The production and packaging lines have evolved over time. The shipping cases aren’t ink-jet-coded with production or destination information as yet, because they’re constantly reused. “We were going to label them, but instead, we palletize them and place them in a staging area according to their destination,” Reis says.

“The plant is old, but we keep everything clean and in good shape. Everything flows quite well,” he adds, pointing to posters on the wall containing messages about food safety and safe practices. “A lot of the equipment was designed in-house and installed by a family member. We’ve looked at automating the package area further, but what you see taking place, with the manual packing functions, works best for us because we get the least amount of breakage with the most efficiency. Large companies might argue that, but for our business, it really works.”

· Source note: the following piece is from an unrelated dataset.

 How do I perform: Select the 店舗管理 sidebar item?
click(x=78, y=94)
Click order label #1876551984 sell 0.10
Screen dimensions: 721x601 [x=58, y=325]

Revised to save space, the production line and seven packaging lines will most likely be modified again. “We’re running so many products at a time, that if we grow any more, we’ll need to change the configurations again,” he says. “We used a computer-aided design (CAD) system to configure this layout. We hope to add a new logistics ERP (Enterprise Resource Planning) system that tracks a sale from the time it’s ordered to the time it’s in the store, and may need to rearrange things for our next SQF (Safe Quality Food) certification, but everything comes in its time.”

Perhaps that’s why some of the biggest companies in the country like working with Ballreich’s. “When they need something, they get our full attention, and they get what they need as soon as possible,” Reis adds. “They aren’t pricing us out of the ballpark, and they’re good to us. We accommodate them, and we sell.”